Print every record exactly, with nothing added or left out.

**Task material**
--- START ---

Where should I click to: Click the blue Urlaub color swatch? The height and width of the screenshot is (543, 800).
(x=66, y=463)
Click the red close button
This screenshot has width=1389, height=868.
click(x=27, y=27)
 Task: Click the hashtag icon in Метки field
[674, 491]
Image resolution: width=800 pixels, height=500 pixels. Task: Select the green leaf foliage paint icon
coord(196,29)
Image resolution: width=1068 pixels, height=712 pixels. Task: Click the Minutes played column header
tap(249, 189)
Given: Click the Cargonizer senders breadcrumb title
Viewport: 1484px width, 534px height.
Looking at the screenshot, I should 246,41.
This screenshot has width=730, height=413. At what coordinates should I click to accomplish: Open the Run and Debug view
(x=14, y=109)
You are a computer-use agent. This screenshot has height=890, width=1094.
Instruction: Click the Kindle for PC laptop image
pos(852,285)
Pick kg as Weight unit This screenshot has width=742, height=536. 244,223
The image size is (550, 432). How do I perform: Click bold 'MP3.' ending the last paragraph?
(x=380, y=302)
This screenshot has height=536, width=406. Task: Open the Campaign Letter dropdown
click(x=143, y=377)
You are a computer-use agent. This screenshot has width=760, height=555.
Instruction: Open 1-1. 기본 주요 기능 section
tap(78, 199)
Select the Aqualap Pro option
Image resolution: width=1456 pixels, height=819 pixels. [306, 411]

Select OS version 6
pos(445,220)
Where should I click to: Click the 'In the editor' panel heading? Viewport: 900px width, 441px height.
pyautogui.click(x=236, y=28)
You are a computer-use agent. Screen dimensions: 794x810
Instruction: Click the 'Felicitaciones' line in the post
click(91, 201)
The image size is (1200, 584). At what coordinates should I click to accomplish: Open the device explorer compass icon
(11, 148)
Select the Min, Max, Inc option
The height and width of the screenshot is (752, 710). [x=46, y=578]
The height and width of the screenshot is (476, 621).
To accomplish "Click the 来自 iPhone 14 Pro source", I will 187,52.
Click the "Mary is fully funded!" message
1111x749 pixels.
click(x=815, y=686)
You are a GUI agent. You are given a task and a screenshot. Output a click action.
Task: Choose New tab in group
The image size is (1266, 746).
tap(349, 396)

--- END ---

**Worked solution**
Where should I click to: Click the blue Urlaub color swatch? The height and width of the screenshot is (543, 800).
(x=66, y=463)
Click the red close button
This screenshot has width=1389, height=868.
click(x=27, y=27)
 Task: Click the hashtag icon in Метки field
[674, 491]
Image resolution: width=800 pixels, height=500 pixels. Task: Select the green leaf foliage paint icon
coord(196,29)
Image resolution: width=1068 pixels, height=712 pixels. Task: Click the Minutes played column header
tap(249, 189)
Given: Click the Cargonizer senders breadcrumb title
Viewport: 1484px width, 534px height.
Looking at the screenshot, I should 246,41.
This screenshot has width=730, height=413. At what coordinates should I click to accomplish: Open the Run and Debug view
(x=14, y=109)
You are a computer-use agent. This screenshot has height=890, width=1094.
Instruction: Click the Kindle for PC laptop image
pos(852,285)
Pick kg as Weight unit This screenshot has width=742, height=536. 244,223
The image size is (550, 432). How do I perform: Click bold 'MP3.' ending the last paragraph?
(x=380, y=302)
This screenshot has height=536, width=406. Task: Open the Campaign Letter dropdown
click(x=143, y=377)
You are a computer-use agent. This screenshot has width=760, height=555.
Instruction: Open 1-1. 기본 주요 기능 section
tap(78, 199)
Select the Aqualap Pro option
Image resolution: width=1456 pixels, height=819 pixels. [306, 411]

Select OS version 6
pos(445,220)
Where should I click to: Click the 'In the editor' panel heading? Viewport: 900px width, 441px height.
pyautogui.click(x=236, y=28)
You are a computer-use agent. Screen dimensions: 794x810
Instruction: Click the 'Felicitaciones' line in the post
click(91, 201)
The image size is (1200, 584). At what coordinates should I click to accomplish: Open the device explorer compass icon
(11, 148)
Select the Min, Max, Inc option
The height and width of the screenshot is (752, 710). [x=46, y=578]
The height and width of the screenshot is (476, 621).
To accomplish "Click the 来自 iPhone 14 Pro source", I will 187,52.
Click the "Mary is fully funded!" message
1111x749 pixels.
click(x=815, y=686)
You are a GUI agent. You are given a task and a screenshot. Output a click action.
Task: Choose New tab in group
The image size is (1266, 746).
tap(349, 396)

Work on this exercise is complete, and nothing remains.